> Work order
Retype every line from the one containing "Given: Click the Math header cell" through the last line of the records below, both included; leave out the pictures.

Saved entries
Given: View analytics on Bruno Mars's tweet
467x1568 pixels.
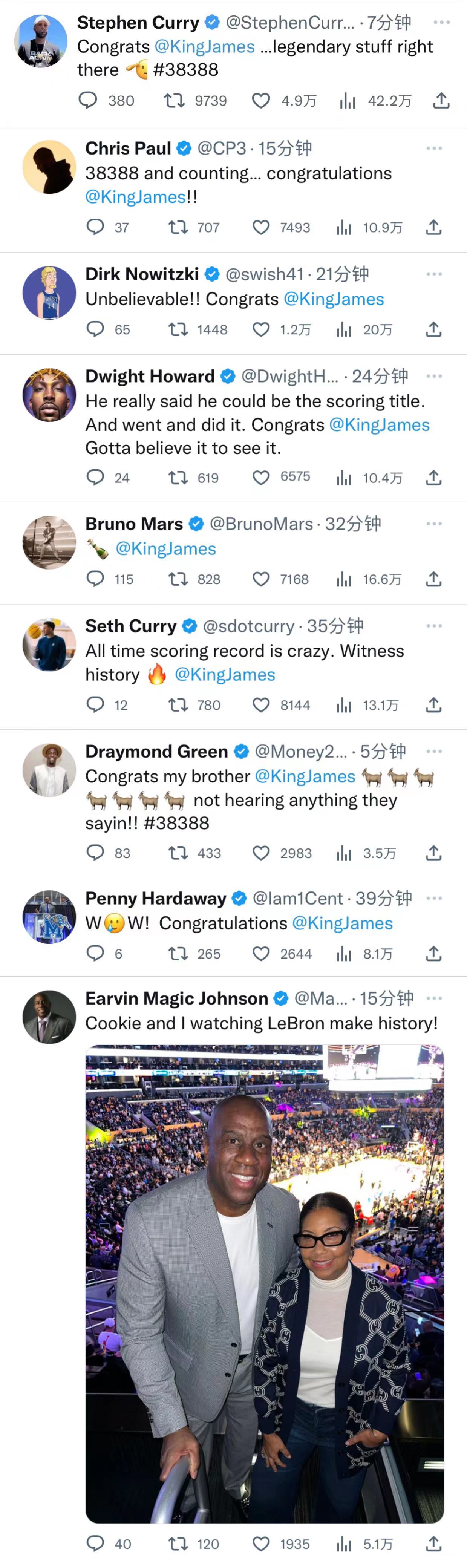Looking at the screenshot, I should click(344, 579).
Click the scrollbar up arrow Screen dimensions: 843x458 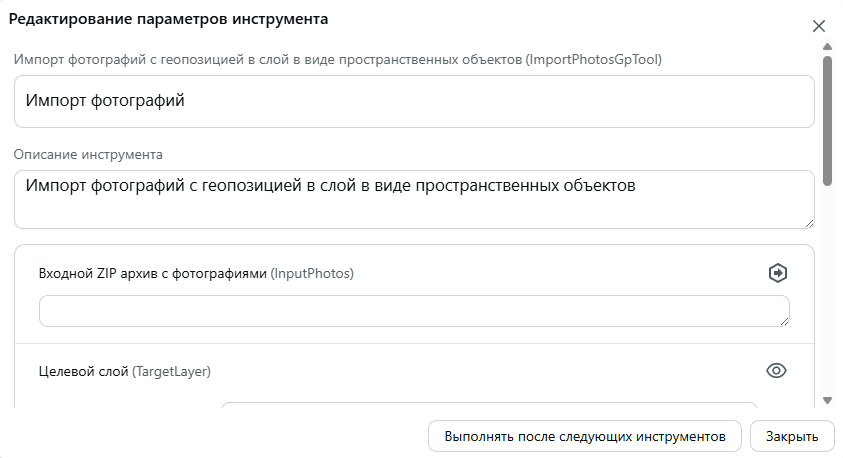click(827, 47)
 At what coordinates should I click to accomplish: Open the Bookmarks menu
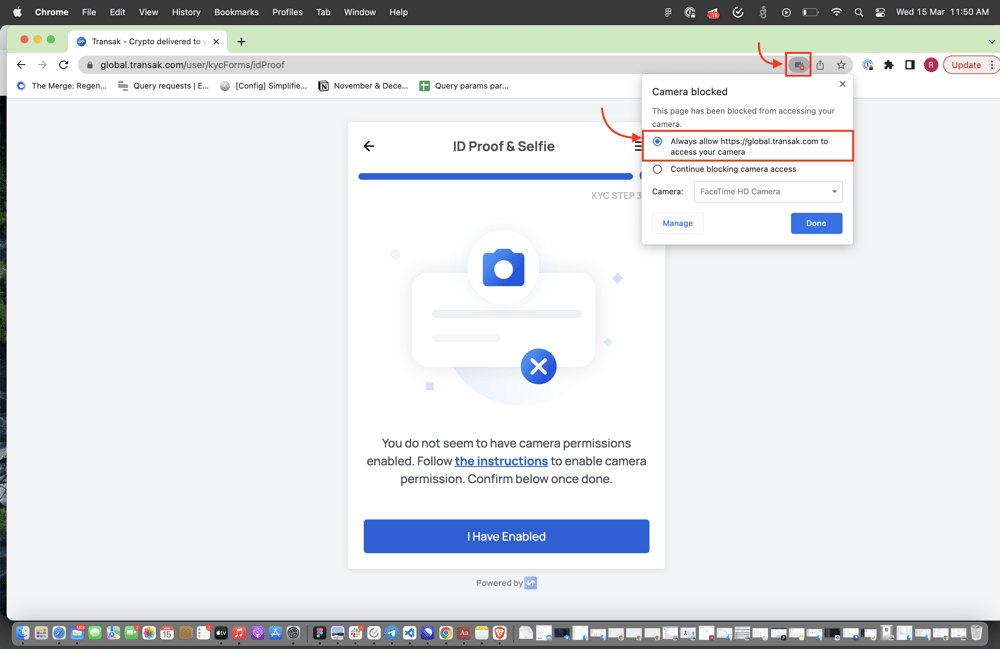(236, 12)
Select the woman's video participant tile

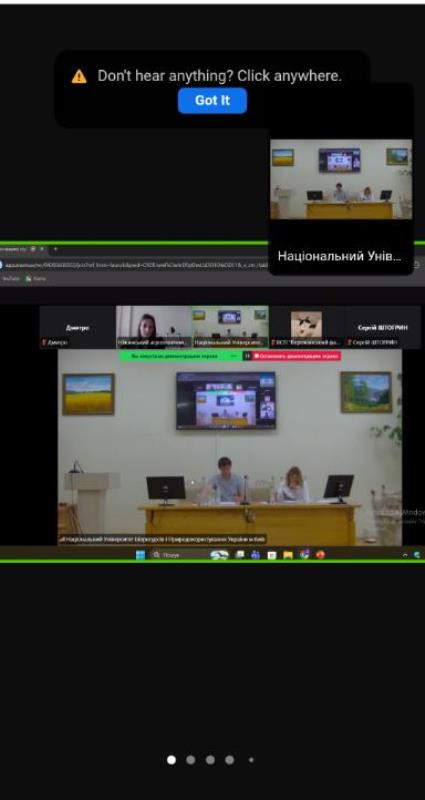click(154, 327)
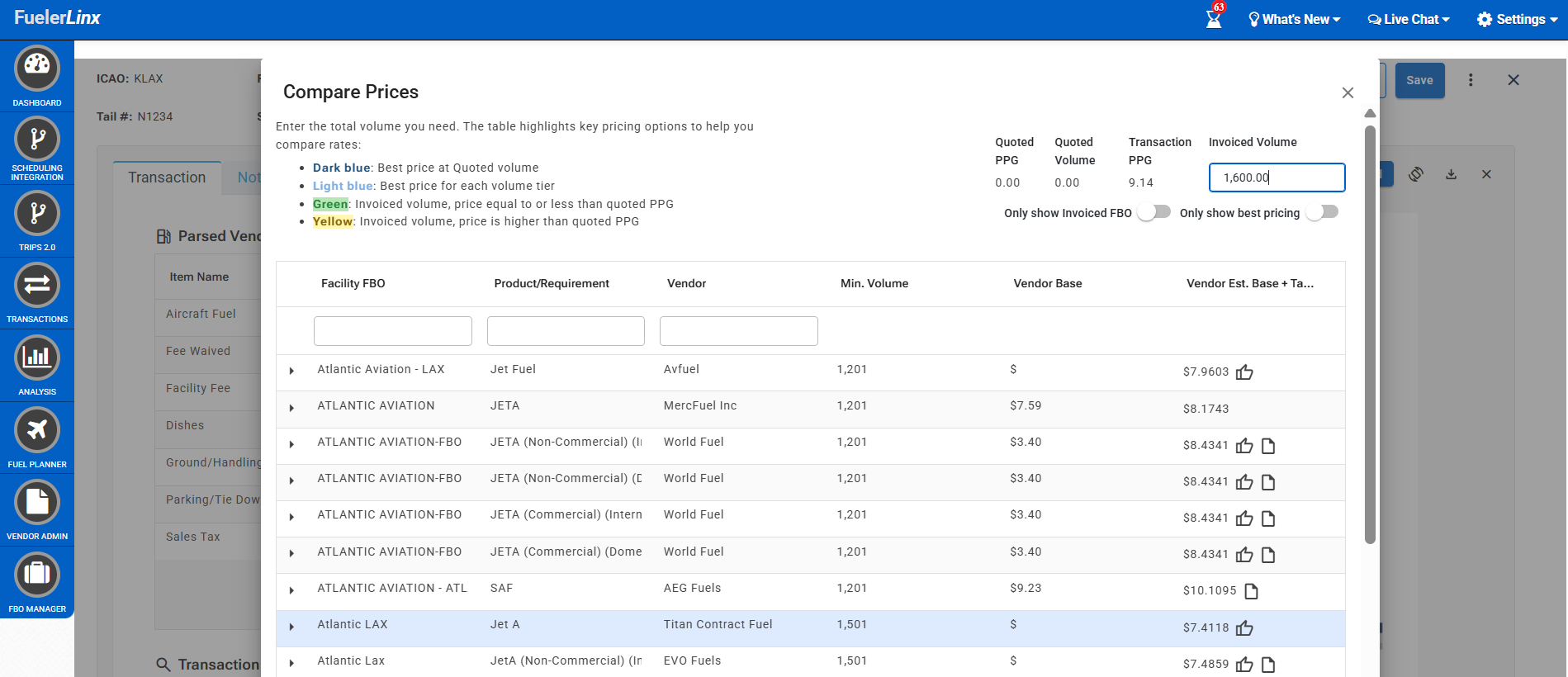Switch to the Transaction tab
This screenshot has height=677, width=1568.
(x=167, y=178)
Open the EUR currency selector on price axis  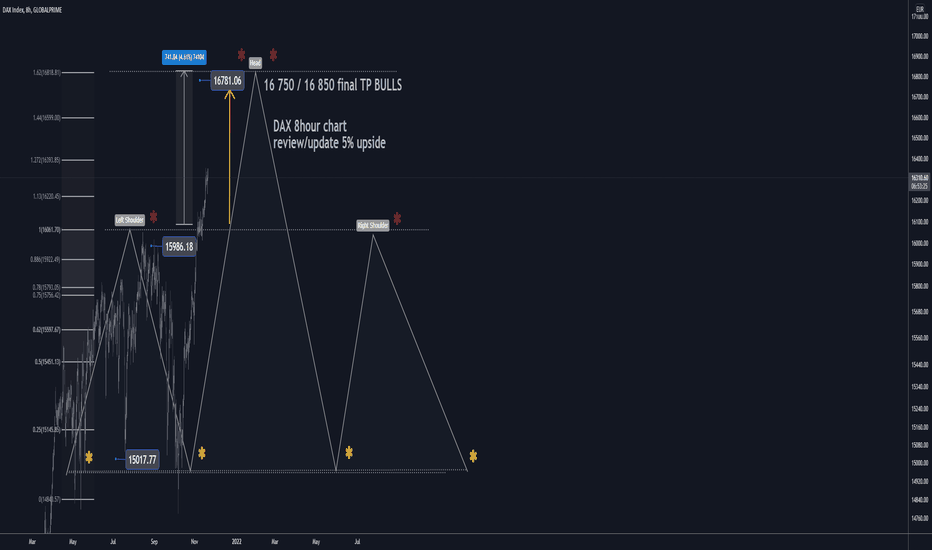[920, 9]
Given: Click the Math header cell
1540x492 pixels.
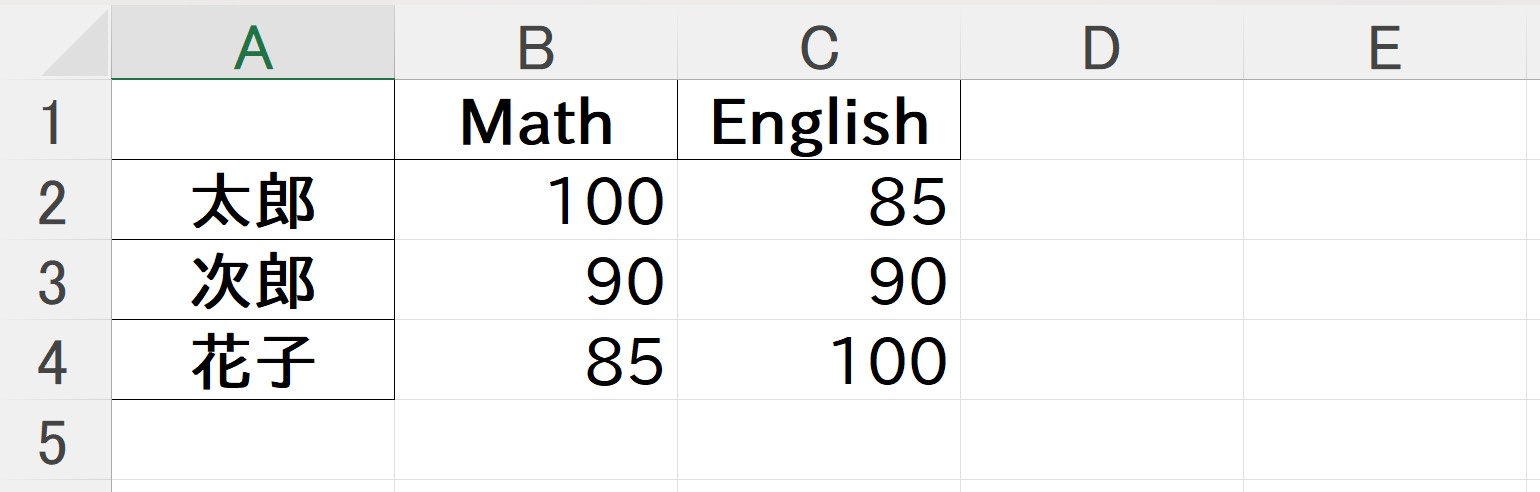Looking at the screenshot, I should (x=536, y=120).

> Solution
Given: Click the Math header cell
1540x492 pixels.
Looking at the screenshot, I should (x=536, y=120).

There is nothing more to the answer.